A tunnel through the divide that would cut miles off the journey over Loveland Pass had long been imagined.

The first attempt came in the 1890s. An entrepreneur raised $4 million and drove one-fifth of the way under Grays Peak south of Georgetown before the silver panic of 1893 scuttled his plan -- and left investors steaming.

Other attempts would follow, and over the decades numerous locations would be studied. In the 1950s, engineers decided that the mountain between Clear and Straight creeks was the spot that offered the best potential for success, the least potential for disaster.

"There was no doubt in my mind that it could be done," McOllough says. "The only question was whether there was enough money to do it."

The first tunnel, which opened in 1973, needed to be redesigned halfway through construction. It was finished two years late and cost more than twice what was budgeted. It was hailed as a huge success.

When drivers glide through the white-tiled tubes in the earth, they see a mere fraction of the whole, the belly of the beast. Each tunnel is, in fact, a complex superstructure 42 feet square built to withstand pressures that could flatten a foot-long piece of steel weighing 217 pounds.

"We used them to hold the mountain at bay," McOllough says. "And the mountain would just crush them."

In 1968, when McOllough was tapped for the job, he was 34 and full of ambition. When he came off the mountain, he was 47 and tired.

"I ran on stomach acid and nerves," he says. He often worked seven days a week, 12 to 16 hours a day, commuting from Evergreen. When McOllough had a day off, he slept.

He developed ulcers, became a two-pack-a-day guy. "I had a good doctor and he said, 'You know, you're going to have to change your ways."

But he didn't, and when the job was done, McOllough found himself bored by the work that came next. Nothing could ever live up to the challenge that had once been his.

He's built like a whiskey barrel, a 1950s football lineman moving in ultra-slow motion. When he laughs, the sound disappears into a wheeze.
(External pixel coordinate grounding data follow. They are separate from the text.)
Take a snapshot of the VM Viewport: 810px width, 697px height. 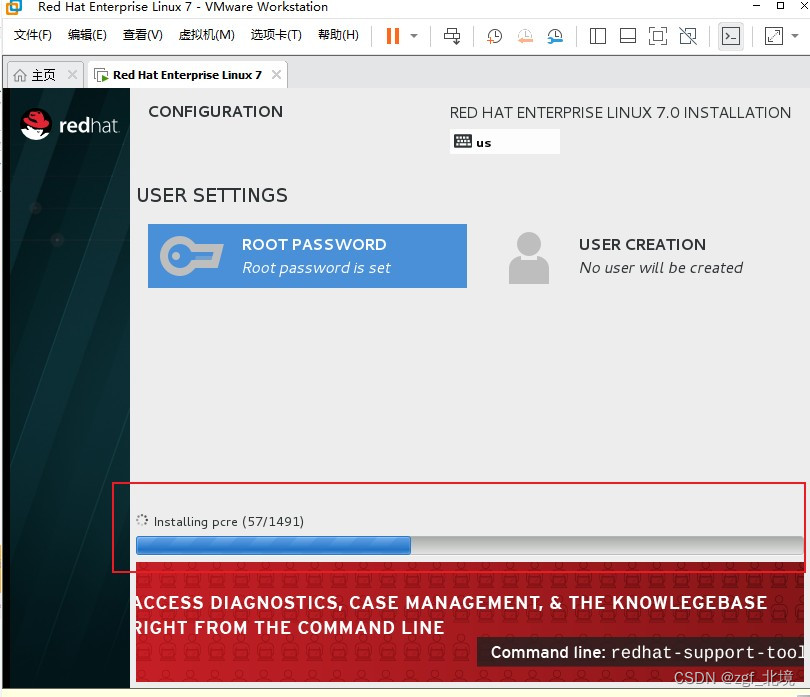click(x=493, y=36)
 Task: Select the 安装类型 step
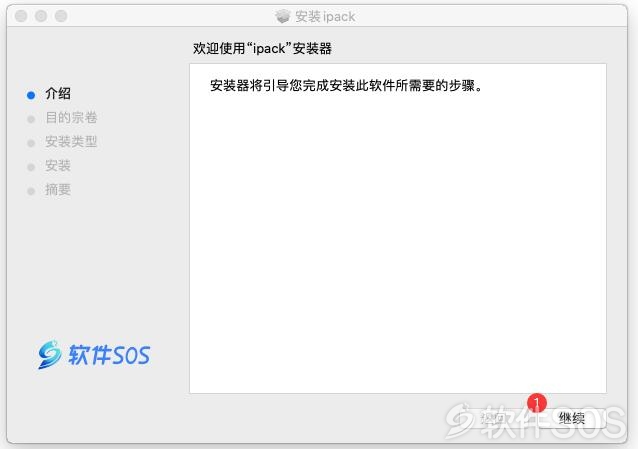pos(71,142)
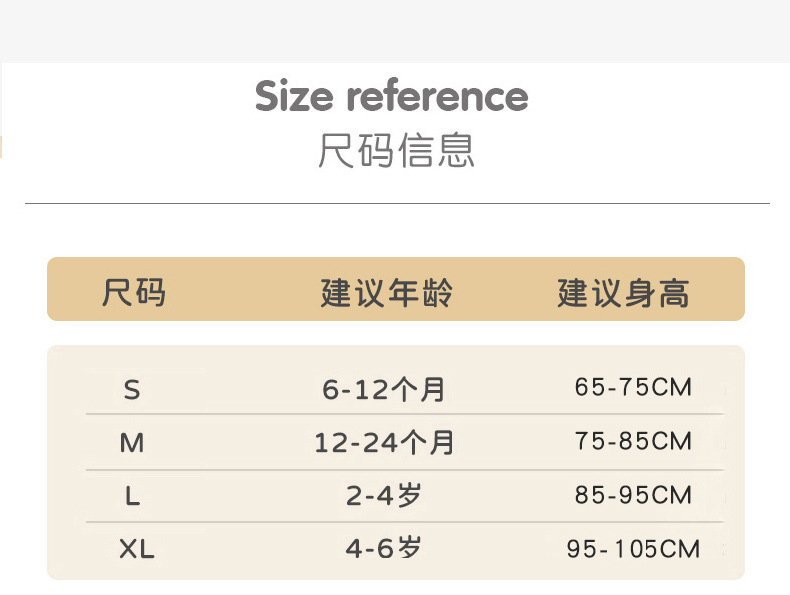Click the 尺码信息 subtitle text

[396, 151]
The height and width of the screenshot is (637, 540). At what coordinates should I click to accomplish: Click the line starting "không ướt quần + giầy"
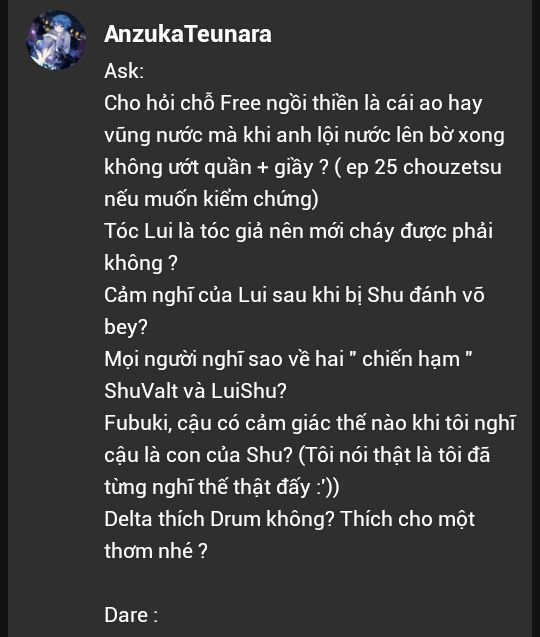pos(303,167)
He was diagnosed with emphysema in 1992 and suffers from a host of related problems, including gout and a painful disorder that attacks his bone marrow.

He takes responsibility for it all.

The day McOllough quit working on the mountain, he put down his two packs of Merits and his lighter and never picked them up again.

"Isn't that something?" he says and laughs that wheezy laugh.

Seven years ago, the portable oxygen tank he's tethered to was set at three liters per minute. Today, it's set at five. Six is the maximum -- not enough to keep him alive at 11,059 feet, his former workplace under the Continental Divide.

In its first year, 2.5 million vehicles passed through the thin air of the Eisenhower Tunnel, far more than anyone anticipated. In 1998, 9.5 million did.

Phil McOllough's pickup wasn't among them.